The walkers were surprised to find that no local rushed to warn them of any impending disaster and that all appeared happy and content in Leyburn that weekend

The walkers were quick to locate the infamous Harmby Quarry and where just a desolate road between two steep banks, was all that was separating it from the mobile home site.   The walkers were greatly concerned that it could collapse at any time and therefore installed several tons to steel strengthen the cliffs, together with much concrete, before continuing.

The walkers admired their work before leaving on the rest of their walk, although fear of the excessive heights can be seen to weigh heavily on Ed's mind.

The walkers were overjoyed when they found Cliff waiting to join them on their difficult walk

The impossible terrain soon made them stop to consult their maps, but the walkers were unable to agree the correct route, until Paul took command!!

Still unsure of the route, much confusion was witnessed, with walkers heading in all directions!!

The walkers remained confused when they saw strange driverless machines mowing the lawns of the locals houses.  They continued in a quiet manner, hoping to find their lunchtime stop in Spennithorne.

Back on track the walkers celebrated in their characteristic way by posing for a photo on a bridge .

Speed picked up as Paul continued to lead the walkers towards Spennithorne.  Surely nothing could go wrong now.


When a giant branch fell onto the walkers.  However with their incredible skills and strength, they caught the branch and carefully laid it on the ground before continuing with their mission.

Great celebrations were seen at 'The Old Horn Inn' at Spennithorne, when Ron received a call from his daughter Lucy to advise him of the birth of his new granddaughter Lilly (5lb 12ozs) at 12-30.  Cumberland Ale flowed freely.

Extra chips were ordered

Ron eagerly awaited Tom to put on his boots, whilst the others had already left the lunchtime stop.

Tom felt unable to trust the bridge built by the locals and foolishly crossed the fast flowing river on foot.  The others were only mildly impressed.

The walkers were pleased to arrive back at their
cars keen to arrange the next walk on the 25th April.




Ella was unimpressed by the fuss
and calmly awaited her journey home

Chip Score:     8 generous bowls of good quality chips.

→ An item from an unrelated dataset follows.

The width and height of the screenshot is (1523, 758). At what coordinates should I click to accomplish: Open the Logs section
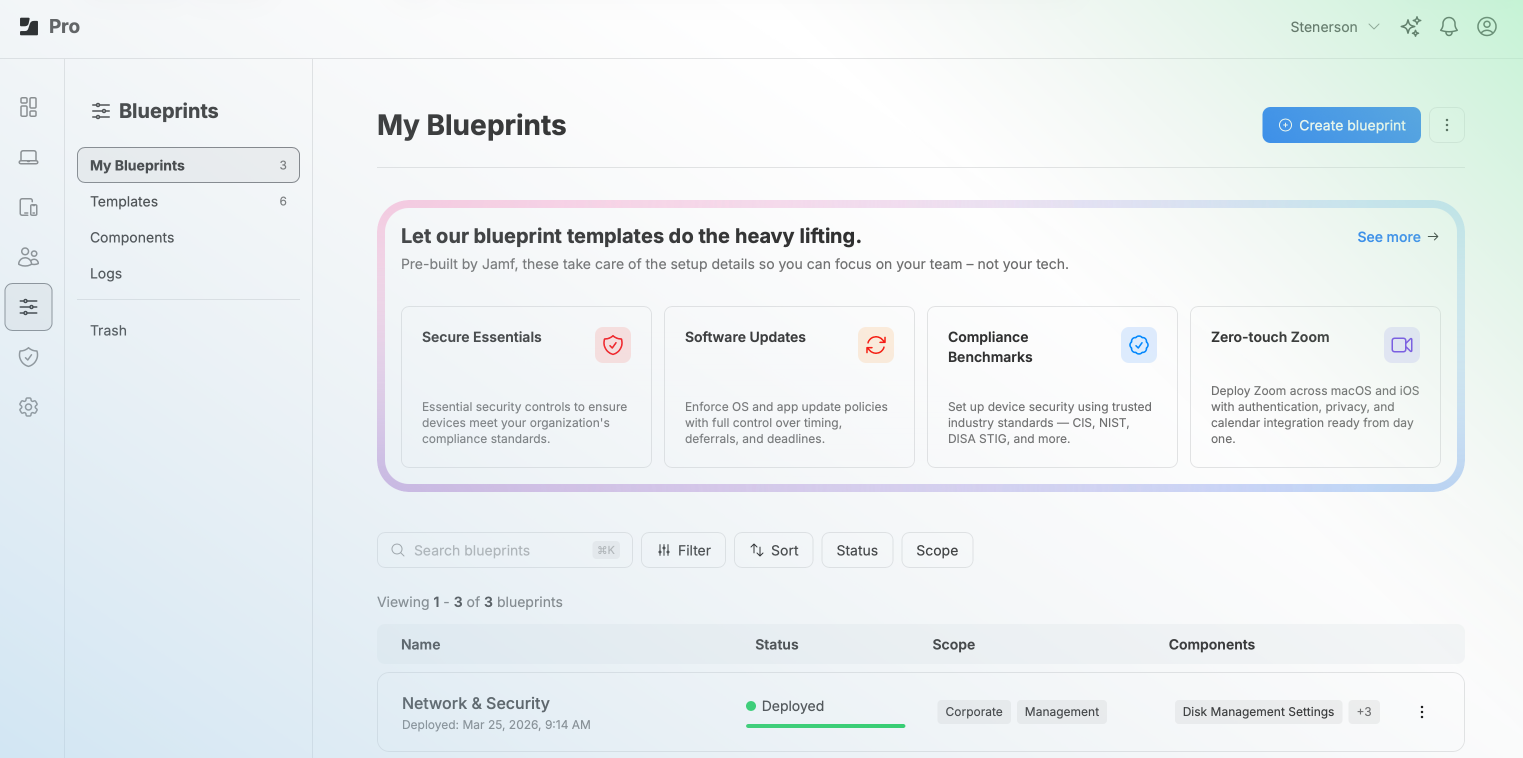point(105,273)
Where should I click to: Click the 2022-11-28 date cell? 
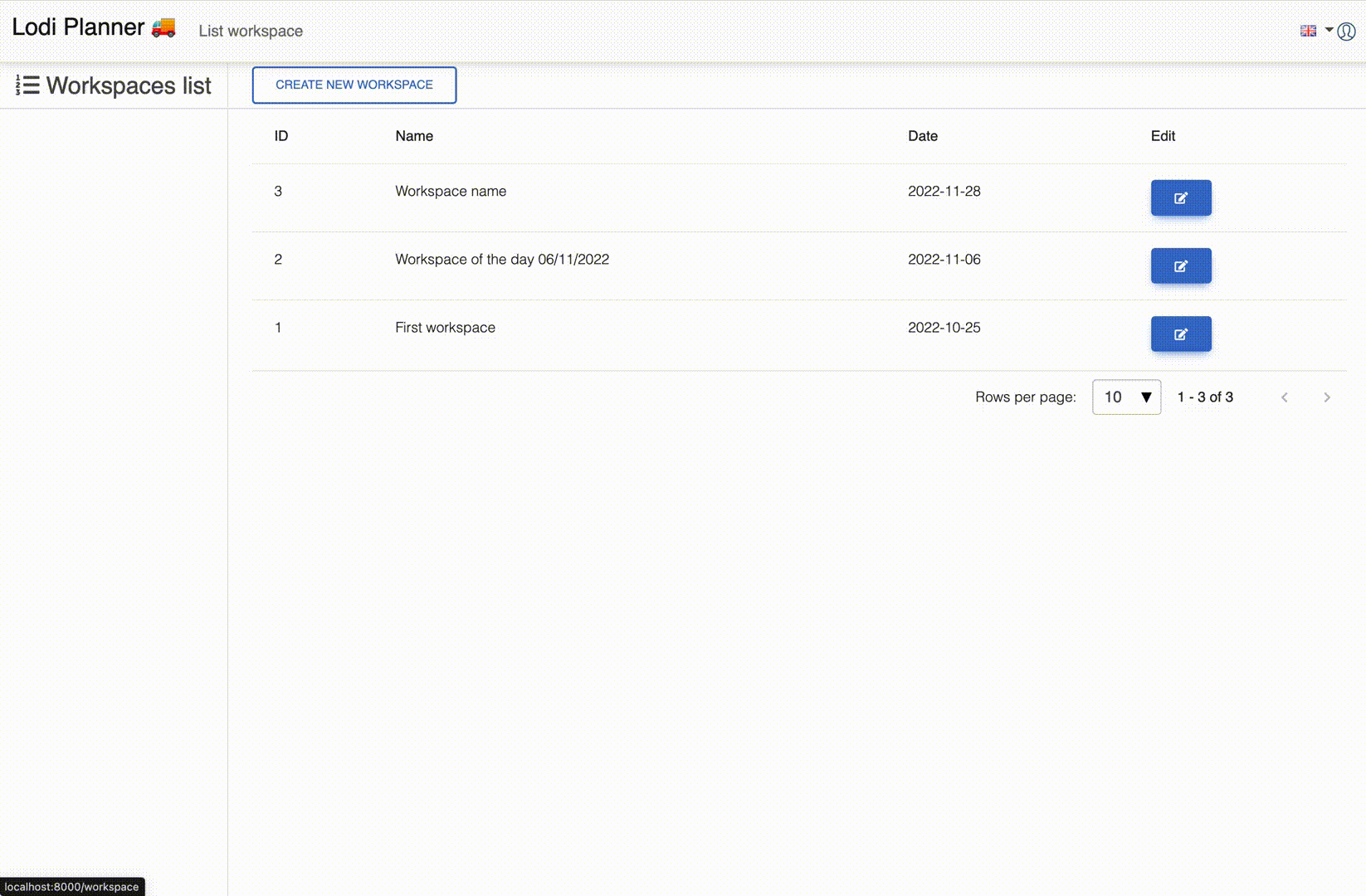(944, 192)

Weather:  A pleasant walking day for the first day of spring, but still a little cold.

Walkers:  Paul (Leader), Ron, Alan, John, Colin, Ed, Tom with Cliff joining part way round (together with Ella the dog) (Guest appearance from Michael for lunch, with his push bike)


MARSKE WALK - Saturday 25th April

The eager walkers arrived at the especially reserved car park places in Marske, where they all welcomed Cliff back to full walks and celebrated with splendid sausage, bacon & egg butties, courtesy of Ron.   Although setting off on the usual route, they soon deviated onto new ground, in search of new bridges.

They quickly found a bridge that had been cunningly disguised by the locals and characteristically gathered for a  group photo.


When they noticed that the giant waterwheel feeding energy and water to the locals remained stationery and dry.  Quickly the intrepid walkers carried out in-depth investigations.   Even after minor repairs were completed on the wheel, it was clear that the water supply had failed!!!!!  They felt an obligation to find a solution to the local's dilemma.


Instinctively, the walkers knew that studying all the local waterways by locating bridges would give them a clue as to why no water was reaching the waterwheel.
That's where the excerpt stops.